▶ [Source text]
Meanwhile, on April 12, Mituniewicz filed three separate notices of appeal challenging the trial court's March 13, 2006 ruling. Attached to his notice of appeal, Mituniewicz included an "affidavit of grounds" that reiterated his arguments; clarified Dodds's role in the various proceedings at issue; stated that Dodds had been involved in several prior prosecutions against him, some of which had been dismissed; and clarified that Mituniewicz had filed his Bar complaint against Dodds in 1993.

Mituniewicz filed three separate appeals, cause number 34712-1-II, which related to the forgery conviction; cause number 34709-1-II, which related to the drug conviction; and cause number 34702-4-II, which related to the possession of stolen property conviction. We consolidated these three appeals to cause number 34702-4-II.

DISCUSSION CrR 7.8 Motions

Mituniewicz first argues that the trial court erred by denying his CrR 7.8 motions without first holding an evidentiary hearing.

CrR 7.8(c)(1) requires that a CrR 7.8 motion must "stat[e] the grounds upon which relief is asked" and that the moving party must support the motion "by affidavits setting forth a concise statement of the facts or errors upon which the motion is based." CrR 7.8(c)(2) provides that upon initial consideration:

The court may deny the motion without a hearing if the facts alleged in the affidavits do not establish grounds for relief. The court may transfer a motion to the Court of Appeals for consideration as a personal restraint petition if such transfer would serve the ends of justice. Otherwise, the court shall enter an order fixing a time and place for hearing and directing the adverse party to appear and show cause why the relief asked for should not be granted.

(Emphasis added).

CrR 7.8(b)(3) provides for relief based on mistake, inadvertence, excusable neglect, newly discovered evidence, fraud, or other grounds. It provides that the court "may relieve a party from a final judgment, order, or proceeding for . . . [f]raud (whether heretofore denominated intrinsic or extrinsic), misrepresentation, or other misconduct of an adverse party[.]" CrR 7.8(b)(3). But such motions must be "made within a reasonable time" and are subject to RCW 10.73.090, .100, .130, and .140.

[Data pulled from a collection]
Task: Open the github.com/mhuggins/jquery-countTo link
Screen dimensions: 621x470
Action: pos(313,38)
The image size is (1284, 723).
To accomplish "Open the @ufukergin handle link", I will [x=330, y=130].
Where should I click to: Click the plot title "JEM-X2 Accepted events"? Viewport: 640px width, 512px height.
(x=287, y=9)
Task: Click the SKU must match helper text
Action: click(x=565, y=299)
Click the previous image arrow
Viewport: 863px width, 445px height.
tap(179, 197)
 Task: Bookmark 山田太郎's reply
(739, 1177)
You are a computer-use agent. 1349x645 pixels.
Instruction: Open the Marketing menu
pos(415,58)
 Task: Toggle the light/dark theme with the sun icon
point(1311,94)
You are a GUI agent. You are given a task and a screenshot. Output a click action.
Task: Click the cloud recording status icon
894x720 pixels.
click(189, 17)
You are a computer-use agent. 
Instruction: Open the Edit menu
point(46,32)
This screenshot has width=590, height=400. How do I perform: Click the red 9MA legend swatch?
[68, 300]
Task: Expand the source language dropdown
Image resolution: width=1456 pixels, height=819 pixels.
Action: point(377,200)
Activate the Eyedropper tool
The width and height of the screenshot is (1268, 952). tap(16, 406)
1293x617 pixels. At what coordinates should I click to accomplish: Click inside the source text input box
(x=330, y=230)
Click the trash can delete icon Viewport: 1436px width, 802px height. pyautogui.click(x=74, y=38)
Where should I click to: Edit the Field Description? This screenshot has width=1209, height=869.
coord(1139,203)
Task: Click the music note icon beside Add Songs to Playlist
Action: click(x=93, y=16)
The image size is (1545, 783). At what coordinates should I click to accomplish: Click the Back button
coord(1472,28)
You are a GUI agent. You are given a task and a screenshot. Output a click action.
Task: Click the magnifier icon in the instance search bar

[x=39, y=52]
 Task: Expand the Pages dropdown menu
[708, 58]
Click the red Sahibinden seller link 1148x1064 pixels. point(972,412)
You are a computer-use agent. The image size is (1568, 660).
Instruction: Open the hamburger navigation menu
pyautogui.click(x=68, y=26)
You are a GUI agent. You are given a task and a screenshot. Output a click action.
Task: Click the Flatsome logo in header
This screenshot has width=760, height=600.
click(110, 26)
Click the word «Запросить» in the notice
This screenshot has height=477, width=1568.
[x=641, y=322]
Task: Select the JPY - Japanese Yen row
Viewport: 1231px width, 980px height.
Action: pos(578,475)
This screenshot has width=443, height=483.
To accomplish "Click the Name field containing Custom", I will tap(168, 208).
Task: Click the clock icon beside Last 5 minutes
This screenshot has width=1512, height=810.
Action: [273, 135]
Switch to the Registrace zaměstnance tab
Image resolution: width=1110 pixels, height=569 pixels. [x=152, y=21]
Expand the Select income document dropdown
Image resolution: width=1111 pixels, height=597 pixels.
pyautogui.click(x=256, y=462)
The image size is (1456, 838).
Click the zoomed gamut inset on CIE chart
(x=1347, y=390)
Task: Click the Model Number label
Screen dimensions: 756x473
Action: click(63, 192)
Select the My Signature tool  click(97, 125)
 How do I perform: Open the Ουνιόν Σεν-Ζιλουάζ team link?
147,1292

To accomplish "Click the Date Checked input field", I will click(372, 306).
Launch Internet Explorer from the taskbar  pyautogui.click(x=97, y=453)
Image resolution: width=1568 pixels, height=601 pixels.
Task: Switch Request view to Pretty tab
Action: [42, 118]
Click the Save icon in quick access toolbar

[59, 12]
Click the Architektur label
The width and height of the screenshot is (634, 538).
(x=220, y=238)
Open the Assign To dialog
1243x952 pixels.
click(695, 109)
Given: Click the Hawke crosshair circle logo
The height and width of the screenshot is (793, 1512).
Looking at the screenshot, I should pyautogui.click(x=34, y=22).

▶ [Requirements] Using the court opinion excerpt, explain when a court may deny a CrR 7.8 motion without a hearing, and what it must do if it neither denies nor transfers the motion.

▶ [Exercise response] A court may deny a CrR 7.8 motion without a hearing if the facts alleged in the affidavits do not establish grounds for relief. If it neither denies the motion nor transfers it to the Court of Appeals as a personal restraint petition, it must enter an order setting a time and place for a hearing. That order directs the adverse party to appear and show cause why the relief should not be granted.